The new course, titled “History of the African Diaspora Since 1800,” falls under the Virtual Reality Project, which uses VR in teaching about Black history while fostering a sense of community. Inspired by “Journey for Civil Rights,” a Black history course Hamilton taught in the spring through VictoryXR separate from the university, his new course will start from the Haitian Revolution leading up to the civil rights movement.

It will use much of the same content to recreate important moments and artifacts in Black history, including La Amistad slave ship, the Ebenezer Baptist Church in Atlanta (where King preached), and battlefields where students can see Black soldiers during the Civil War and World War I. Teaching students in the metaverse, he adds, gives his students a better understanding of the material he’s teaching while making them more engaged and excited to learn.

“That is an experience that they would not have if they were sitting in a classroom, if they were sitting in a lecture,” Hamilton said. “When you go there and see the bottom of a slave ship, see the slaves packed in together … you will have a new appreciation and you have a greater knowledge of how the events took place.”

Through 3D creation tools, Hamilton created worlds to teach his curriculum in the metaverse, like Dinosaur Island, a virtual world he designed where students can view dinosaurs and a primitive landscape “to see the true experience,” he said. Hamilton says he also took students to the Roman Colosseum and other landscapes in time periods like the Middle Ages.

Kade Davis, 18, a freshman majoring in sociology who is also taking Hamilton’s world history class, said that the metaverse allows him to engage with others and “join different rooms to get to see what other classes are talking about.” He also said that one of the experiences the metaverse has given him is the ability to travel, like to the Mayan pyramids in Mexico.

Students viewed “each part of the pyramid,” Davis said, and were able to ask questions on what they saw. “It was impressive to see that … like, outside of a textbook and be able to articulate and immerse in the environment and actually learn more about it,” he added.

Muhsinah Morris, an assistant professor in chemistry at Morehouse and director of the Virtual Reality Project, said the initiative was introduced in the fall of 2020 to counteract the increasing number of students who were withdrawing after classes fully transitioned to remote learning. Determined to find an innovative way to engage students, Morehouse partnered with VictoryXR to help teach courses on a virtual “metaversity” campus.
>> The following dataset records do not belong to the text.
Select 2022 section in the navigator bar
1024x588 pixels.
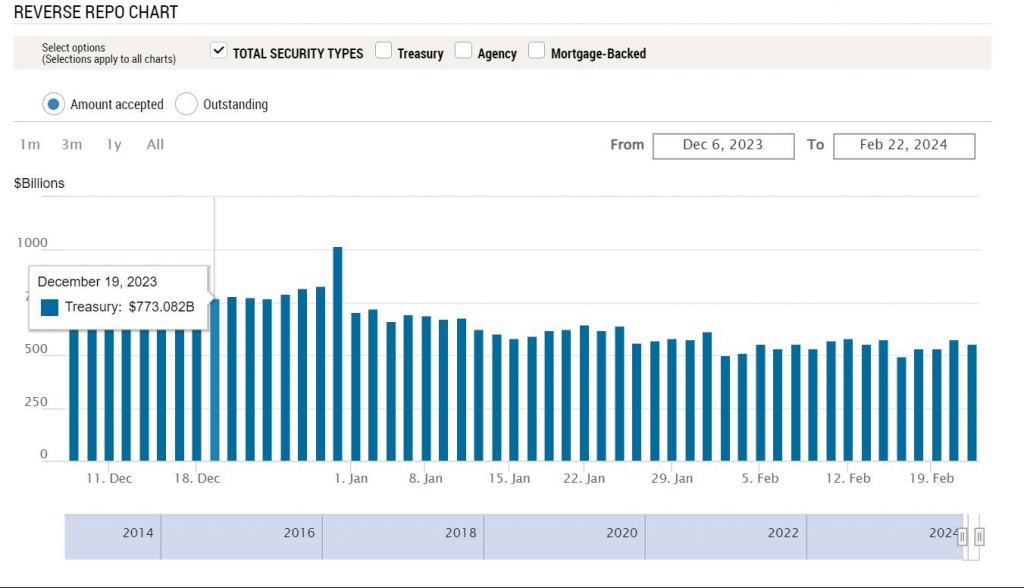point(783,534)
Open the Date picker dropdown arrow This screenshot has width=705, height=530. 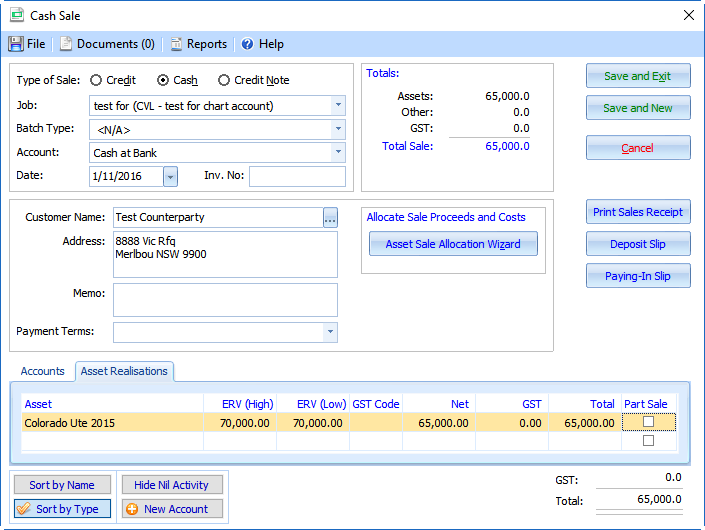pyautogui.click(x=169, y=177)
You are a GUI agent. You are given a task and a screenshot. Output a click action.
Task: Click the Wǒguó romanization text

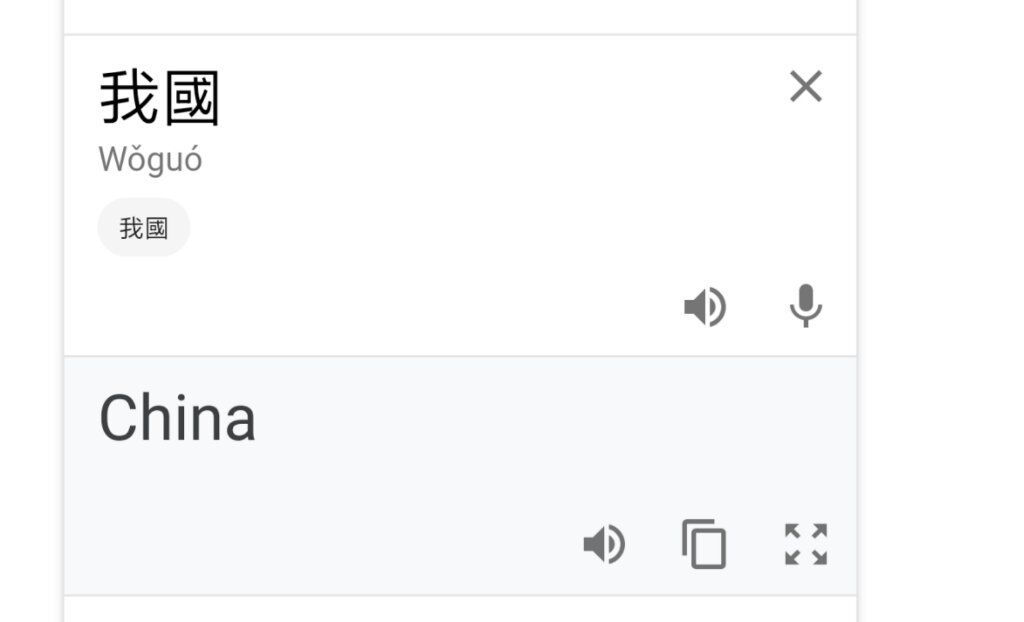150,160
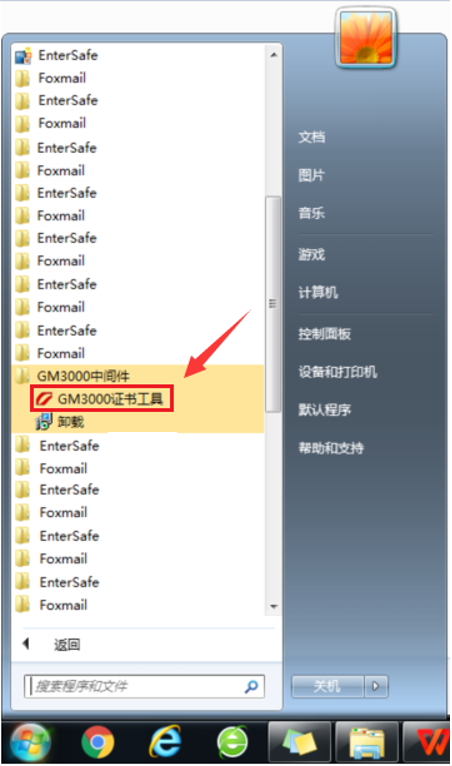Open 控制面板 from the right pane
The height and width of the screenshot is (766, 452).
click(324, 334)
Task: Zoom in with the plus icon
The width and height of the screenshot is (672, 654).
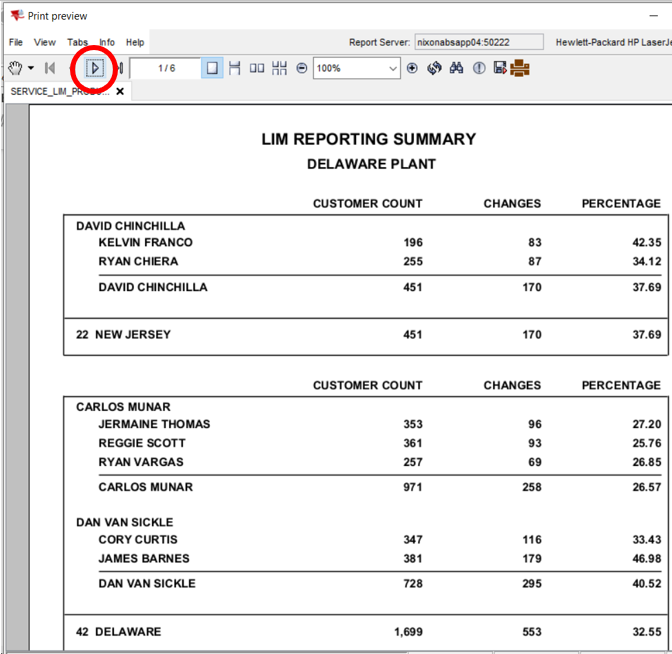Action: pyautogui.click(x=412, y=68)
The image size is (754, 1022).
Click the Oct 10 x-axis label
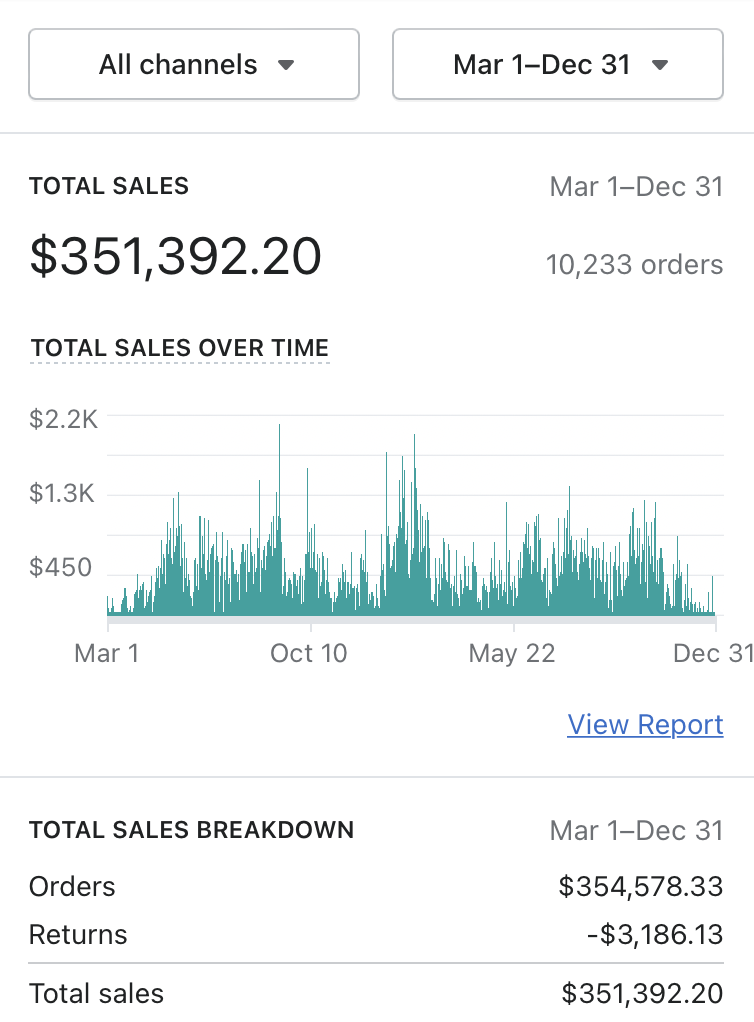click(x=309, y=653)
“In the traditional classroom setting … we can’t all just be transported to the Great Wall of China or back in time or into some futuristic event,” Morris said. “You can do that in virtual reality.”

Morehouse College offers 10 courses in the metaverse in topics across departments of journalism, English, biology, sociology and more. Since its launch, almost 500 students have taken classes under the program, with over 170 students enrolled in the current fall semester. Aside from taking courses in the metaverse, students also participate in hands-on training to develop real-time 3D worlds through creation tools called Unity and Unreal Engine.
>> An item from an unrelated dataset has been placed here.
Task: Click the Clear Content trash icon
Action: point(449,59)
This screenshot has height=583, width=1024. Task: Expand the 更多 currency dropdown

Morris said the goal of the program is to “overcome 20 generations of what could not be.”

“Young Black men and Black people in America for 20 generations were kept from becoming educated,” said Morris, whose husband and two of her sons work in tech. “And the only thing that I think can overcome those 20 generations is having ownership and autonomy in a space that is technologically moving things forward.”

While the metaverse serves as a unique learning environment, it also is expanding as a regular communal space. In February, the college launched “Meditation Mondays,” so students can meet in the metaverse and talk about “issues that plagued them,” she said. The university has also hosted a series of other events in the metaverse, including an annual gala and a commencement ceremony.

Young said that the metaverse offers a sense of community.

“I got the chance to interact with everybody in class and then get to know people,” Young said. “My other brothers, I’d see them on the quad, and they’re like ‘Hey Evan,’ and I’m like, ‘What?’” Once he learned their names, Young realized they’d already met — in the metaverse.